Ouça: "Eli, The Barrow Boy", "The Sporting Life", "The Bagman’s Gambit".


5) Nação Zumbi – "Futura" (Trama)


Num país em que o reciclador de clichês Roberto Frejat é considerado guitar hero e Liminha é referência como produtor, a Nação Zumbi sobra. Armado de riffs mortais, fraseados memoráveis e brilhantes progressões de acordes, Lúcio Maia mostra que é o melhor guitarrista do rock brasileiro, e as seis cordas do moço vão de encontro a um batuque mais moderado, que abre espaço para uma explosão de timbragens, viciante e que se recusa a deixar o cérebro – ainda não inventaram termo melhor para isso do que psicodelia. "Futura" é o melhor disco da Nação Zumbi, com ou sem Chico Science, ainda que, devido à preguiça e ao hermetismo da imprensa especializada, seja improvável que vá entrar para a história como tal.
Ouça: "Hoje, Amanhã e Depois", "Expresso da Elétrica Avenida", "Nebulosa".


6) Bright Eyes – "I'm Wide Awake, It's Morning" (Saddle Creek – importado)


Conor Oberst compõe e grava discos desde a adolescência.
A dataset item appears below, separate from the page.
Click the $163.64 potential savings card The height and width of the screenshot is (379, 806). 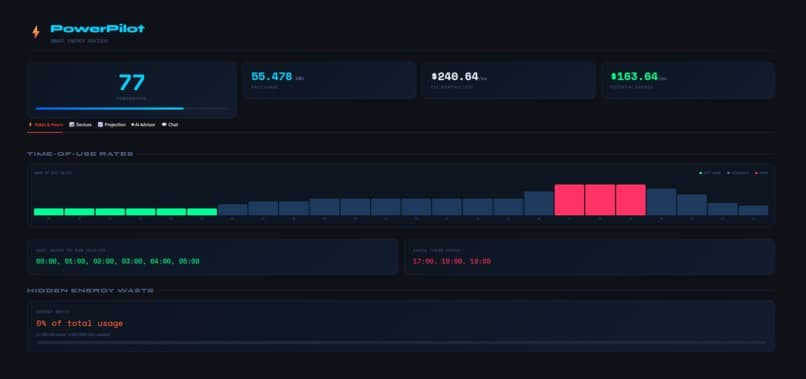[x=688, y=80]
Em "I’m Wide Awake...", ele finalmente conseguiu oferecer um álbum bom de ponta a ponta, emocionante na sua fixação pelo folk e pelo country tradicional.
Ouça: "First Day Of My Life", "Landlocked Blues", "Road To Joy".


7) Pato Fu – "Toda Cura Para Todo Mal" (Sony BMG)


É incrível como o Pato Fu fez falta. Só eles mesmo para salvar as rádios com as canções pop inteligentes contidas no melhor álbum da banda desde "Isopor" (1999).
Ouça: "No Aeroporto", "Tudo", "Boa Noite, Brasil".


8) System Of A Down – "Mezmerize" (Sony)


Se o Pato Fu prova que é possível haver vida inteligente nas rádios, o System Of A Down mostra que o rock pesado pode ir muito além dos clichês. Para prolongar a bateção de cabeça de "Mezmerize", vá atrás das seis primeiras músicas de "Hypnotize", o disco que a banda lançou poucos meses depois.
Ouça: "B.Y.O.B.", "Cigaro", "This Cocaine Makes Me Feel Like I’m On This Song".


9) Lobão – "Canções Dentro da Noite Escura" (Universo Paralelo)


O primeiro álbum só de inéditas de Lobão desde "A Vida É Doce" (1999) fica morno apenas quando o cantor decide homenagear os fantasmas desnecessários Cazuza e Cássia Eller. As outras canções formam um disco que mantém o nível dos trabalhos que Lobão lançou na segunda metade da década passada, a melhor fase da carreira dele.
Ouça: "Pra Sempre Essa Noite", "Você e a Noite Escura", "Não Quero o Seu Perdão".


10) White Stripes – "Get Behind Me Satan" (Sum)

Um show ruim em São Paulo, um disco menos barulhento do que os anteriores, um comercial para a Coca-Cola e pronto: já deixou de ser legal gostar de White Stripes. Quem pulou do vagão ficou sem as deliciosas "Blue Orchid", "My Doorbell", "The Denial Twist", "As Ugly As I Seem"...
Ouça: "Blue Orchid", "Forever For Her (Is Over For Me)", "The Denial Twist".